Kind of expensive for anything short of consuming interest, though.

[kurtosis]

Here's more info on the author

http://opa.yale.edu/news/article.aspx?id=6066

Apparently he worked on the V2 rocket. But there are lots of scientists that can write technical books targeted to experts. This book is worth it because this guy is devoted a lot of his teaching career to explaining difficult topics to non-experts. I think he did a marvelous job, of mixing technical material and history. I think this book was part of a course he taught at yale univ.

It is an expensive book, but I'll go in and say it's worth it. Check your univ library.

[aneesh]

The used copies of the older first edition are reasonably cheap.

http://www.amazon.com/gp/offer-listing/0387975136/

[netsp]

$23.48 shipped with some of the sale going towards literacy charities.

http://www.betterworldbooks.com/What-Makes-Airplanes-Fly-id-...

###

**Exercise instructions:**
Please write out the passage of the forum thread about the book that starts at "Apparently he worked" and ends at "at yale univ.", word for word. Use only the forum thread about the book, with nothing from outside it.

**Data provided:**
###

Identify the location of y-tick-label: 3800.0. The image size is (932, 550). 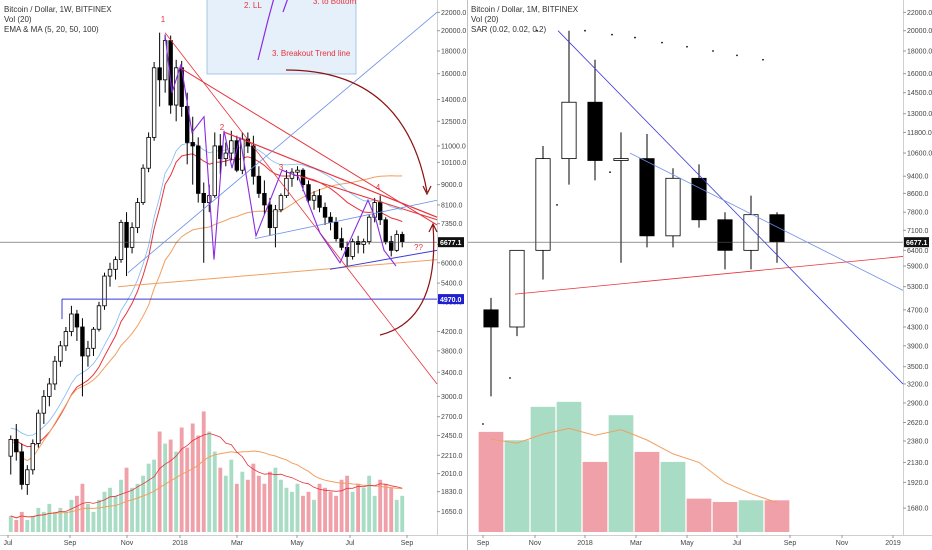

###

**Solution to the exercise:**
Apparently he worked on the V2 rocket. But there are lots of scientists that can write technical books targeted to experts. This book is worth it because this guy is devoted a lot of his teaching career to explaining difficult topics to non-experts. I think he did a marvelous job, of mixing technical material and history. I think this book was part of a course he taught at yale univ.